# Do this:
Please reproduce the listing below line for line, with no changes.

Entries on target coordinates

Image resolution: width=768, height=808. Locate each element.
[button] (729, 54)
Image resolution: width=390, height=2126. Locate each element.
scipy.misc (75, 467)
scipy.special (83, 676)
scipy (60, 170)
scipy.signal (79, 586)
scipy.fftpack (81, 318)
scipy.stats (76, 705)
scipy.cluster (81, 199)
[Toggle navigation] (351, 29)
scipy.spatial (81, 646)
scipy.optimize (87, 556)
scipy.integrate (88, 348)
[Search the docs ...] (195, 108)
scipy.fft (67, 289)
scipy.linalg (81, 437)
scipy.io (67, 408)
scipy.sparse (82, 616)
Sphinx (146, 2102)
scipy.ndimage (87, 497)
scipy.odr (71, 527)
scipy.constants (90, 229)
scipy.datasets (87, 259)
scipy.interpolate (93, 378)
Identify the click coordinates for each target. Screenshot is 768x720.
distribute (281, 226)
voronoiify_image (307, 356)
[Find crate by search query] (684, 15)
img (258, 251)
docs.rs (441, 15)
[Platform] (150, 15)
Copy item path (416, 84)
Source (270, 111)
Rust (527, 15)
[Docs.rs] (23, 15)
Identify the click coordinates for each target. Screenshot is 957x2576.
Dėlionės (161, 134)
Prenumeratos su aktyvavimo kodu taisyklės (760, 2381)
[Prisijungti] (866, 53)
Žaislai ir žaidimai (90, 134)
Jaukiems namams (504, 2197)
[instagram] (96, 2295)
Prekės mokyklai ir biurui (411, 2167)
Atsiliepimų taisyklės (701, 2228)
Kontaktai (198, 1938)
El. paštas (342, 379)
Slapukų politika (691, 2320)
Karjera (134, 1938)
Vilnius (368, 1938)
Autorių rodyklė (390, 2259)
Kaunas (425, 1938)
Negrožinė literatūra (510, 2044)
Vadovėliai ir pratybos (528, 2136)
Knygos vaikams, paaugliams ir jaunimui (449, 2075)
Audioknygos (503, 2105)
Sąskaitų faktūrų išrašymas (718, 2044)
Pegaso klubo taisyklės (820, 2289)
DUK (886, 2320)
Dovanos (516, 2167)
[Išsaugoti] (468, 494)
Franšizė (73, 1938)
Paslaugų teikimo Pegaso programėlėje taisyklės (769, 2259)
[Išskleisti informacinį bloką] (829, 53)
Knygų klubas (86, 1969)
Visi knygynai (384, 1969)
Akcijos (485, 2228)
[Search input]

# Right answer:
Image resolution: width=768, height=808. Locate each element.
[button] (729, 54)
Image resolution: width=390, height=2126. Locate each element.
scipy.misc (75, 467)
scipy.special (83, 676)
scipy (60, 170)
scipy.signal (79, 586)
scipy.fftpack (81, 318)
scipy.stats (76, 705)
scipy.cluster (81, 199)
[Toggle navigation] (351, 29)
scipy.spatial (81, 646)
scipy.optimize (87, 556)
scipy.integrate (88, 348)
[Search the docs ...] (195, 108)
scipy.fft (67, 289)
scipy.linalg (81, 437)
scipy.io (67, 408)
scipy.sparse (82, 616)
Sphinx (146, 2102)
scipy.ndimage (87, 497)
scipy.odr (71, 527)
scipy.constants (90, 229)
scipy.datasets (87, 259)
scipy.interpolate (93, 378)
Identify the click coordinates for each target. Screenshot is 768x720.
distribute (281, 226)
voronoiify_image (307, 356)
[Find crate by search query] (684, 15)
img (258, 251)
docs.rs (441, 15)
[Platform] (150, 15)
Copy item path (416, 84)
Source (270, 111)
Rust (527, 15)
[Docs.rs] (23, 15)
Identify the click coordinates for each target. Screenshot is 957x2576.
Dėlionės (161, 134)
Prenumeratos su aktyvavimo kodu taisyklės (760, 2381)
[Prisijungti] (866, 53)
Žaislai ir žaidimai (90, 134)
Jaukiems namams (504, 2197)
[instagram] (96, 2295)
Prekės mokyklai ir biurui (411, 2167)
Atsiliepimų taisyklės (701, 2228)
Kontaktai (198, 1938)
El. paštas (342, 379)
Slapukų politika (691, 2320)
Karjera (134, 1938)
Vilnius (368, 1938)
Autorių rodyklė (390, 2259)
Kaunas (425, 1938)
Negrožinė literatūra (510, 2044)
Vadovėliai ir pratybos (528, 2136)
Knygos vaikams, paaugliams ir jaunimui (449, 2075)
Audioknygos (503, 2105)
Sąskaitų faktūrų išrašymas (718, 2044)
Pegaso klubo taisyklės (820, 2289)
DUK (886, 2320)
Dovanos (516, 2167)
[Išsaugoti] (468, 494)
Franšizė (73, 1938)
Paslaugų teikimo Pegaso programėlėje taisyklės (769, 2259)
[Išskleisti informacinį bloką] (829, 53)
Knygų klubas (86, 1969)
Visi knygynai (384, 1969)
Akcijos (485, 2228)
[Search input]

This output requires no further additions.